>On Fri, January 7, 2011 01:42, Michael DeMan wrote:
>> Then - there is the other side of things.  The 'black swan' event.  At
>> some point, given percentages on a scenario like the example case above,
>> one simply has to make the business justification case internally at their
>> own company about whether to go SHA-256 only or Fletcher+Verification?
>> Add Murphy's Law to the 'black swan event' and of course the only data
>> that is lost is that .01% of your data that is the most critical?
>
>The other thing to note is that by default (with de-dupe disabled), ZFS
>uses Fletcher checksums to prevent data corruption.
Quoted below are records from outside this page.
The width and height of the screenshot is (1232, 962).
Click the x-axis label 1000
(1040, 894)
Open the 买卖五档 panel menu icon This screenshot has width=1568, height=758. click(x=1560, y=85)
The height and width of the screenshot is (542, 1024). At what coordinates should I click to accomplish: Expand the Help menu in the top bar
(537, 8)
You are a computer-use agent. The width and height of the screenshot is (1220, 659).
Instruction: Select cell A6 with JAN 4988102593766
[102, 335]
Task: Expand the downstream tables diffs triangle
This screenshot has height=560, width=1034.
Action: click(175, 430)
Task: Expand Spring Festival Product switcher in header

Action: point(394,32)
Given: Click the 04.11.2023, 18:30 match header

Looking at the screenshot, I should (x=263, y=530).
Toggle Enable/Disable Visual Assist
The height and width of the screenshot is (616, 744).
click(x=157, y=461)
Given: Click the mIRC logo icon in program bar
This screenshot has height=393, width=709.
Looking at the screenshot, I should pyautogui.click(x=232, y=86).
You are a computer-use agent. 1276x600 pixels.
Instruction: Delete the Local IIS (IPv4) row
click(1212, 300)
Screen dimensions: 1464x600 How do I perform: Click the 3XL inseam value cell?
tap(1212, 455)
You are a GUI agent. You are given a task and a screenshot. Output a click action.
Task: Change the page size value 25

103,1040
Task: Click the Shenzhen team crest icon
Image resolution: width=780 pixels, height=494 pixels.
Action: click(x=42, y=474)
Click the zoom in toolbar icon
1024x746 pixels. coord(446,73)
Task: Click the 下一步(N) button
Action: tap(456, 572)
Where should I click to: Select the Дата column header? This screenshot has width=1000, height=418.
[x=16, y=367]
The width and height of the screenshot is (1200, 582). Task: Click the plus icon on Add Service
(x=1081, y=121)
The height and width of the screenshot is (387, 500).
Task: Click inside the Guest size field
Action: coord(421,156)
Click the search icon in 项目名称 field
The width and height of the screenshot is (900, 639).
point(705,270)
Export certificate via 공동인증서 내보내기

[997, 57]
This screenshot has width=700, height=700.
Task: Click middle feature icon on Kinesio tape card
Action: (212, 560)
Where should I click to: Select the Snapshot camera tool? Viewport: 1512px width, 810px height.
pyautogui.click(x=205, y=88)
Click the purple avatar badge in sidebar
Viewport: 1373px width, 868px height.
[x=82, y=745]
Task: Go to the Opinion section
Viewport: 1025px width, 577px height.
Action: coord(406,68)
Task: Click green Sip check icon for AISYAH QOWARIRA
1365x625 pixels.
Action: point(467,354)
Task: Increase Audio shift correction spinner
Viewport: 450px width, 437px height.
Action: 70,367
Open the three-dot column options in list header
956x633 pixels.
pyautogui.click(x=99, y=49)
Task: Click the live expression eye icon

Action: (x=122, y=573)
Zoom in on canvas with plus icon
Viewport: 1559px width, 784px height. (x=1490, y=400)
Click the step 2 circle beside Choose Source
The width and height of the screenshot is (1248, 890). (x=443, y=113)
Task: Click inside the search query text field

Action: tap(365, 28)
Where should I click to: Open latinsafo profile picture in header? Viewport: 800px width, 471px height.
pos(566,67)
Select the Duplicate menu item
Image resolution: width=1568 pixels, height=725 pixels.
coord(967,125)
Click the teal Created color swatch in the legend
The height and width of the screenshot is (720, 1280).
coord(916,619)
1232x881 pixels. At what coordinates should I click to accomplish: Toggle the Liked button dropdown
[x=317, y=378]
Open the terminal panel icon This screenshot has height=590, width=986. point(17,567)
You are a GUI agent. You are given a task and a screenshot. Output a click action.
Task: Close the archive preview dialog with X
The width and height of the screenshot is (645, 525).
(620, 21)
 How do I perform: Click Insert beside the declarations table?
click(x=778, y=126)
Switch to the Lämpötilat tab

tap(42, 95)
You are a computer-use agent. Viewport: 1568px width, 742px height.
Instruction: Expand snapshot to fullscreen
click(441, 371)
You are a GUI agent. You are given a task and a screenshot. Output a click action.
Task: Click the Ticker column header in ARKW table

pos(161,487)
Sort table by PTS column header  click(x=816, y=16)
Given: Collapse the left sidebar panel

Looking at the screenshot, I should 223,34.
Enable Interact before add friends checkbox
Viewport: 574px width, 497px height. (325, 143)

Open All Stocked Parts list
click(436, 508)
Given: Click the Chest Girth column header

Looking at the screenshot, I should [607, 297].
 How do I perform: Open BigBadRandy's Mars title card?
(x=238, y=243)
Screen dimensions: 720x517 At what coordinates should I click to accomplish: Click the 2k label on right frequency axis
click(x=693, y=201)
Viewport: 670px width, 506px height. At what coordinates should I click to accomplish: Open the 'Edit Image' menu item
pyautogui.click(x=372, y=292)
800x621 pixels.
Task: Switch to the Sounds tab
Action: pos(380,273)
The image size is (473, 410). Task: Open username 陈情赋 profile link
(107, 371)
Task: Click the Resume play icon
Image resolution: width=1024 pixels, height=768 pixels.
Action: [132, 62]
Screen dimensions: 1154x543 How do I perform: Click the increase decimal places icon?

Add also the fact all
>other file systems don't have any checksums, and simply rely on the fact
>that disks have a bit error rate of (at best) 10^-16.
>
>Given the above: most people are content enough to trust Fletcher to not
>have data corruption, but are worried about SHA-256 giving 'data
>corruption' when it comes de-dupe? The entire rest of the computing world
>is content to live with 10^-15 (for SAS disks), and yet one wouldn't be
>prepared to have 10^-30 (or better) for dedupe?


I would; we're not talking about flipping bits the OS comparing data
using just the checksums and replacing one set with another.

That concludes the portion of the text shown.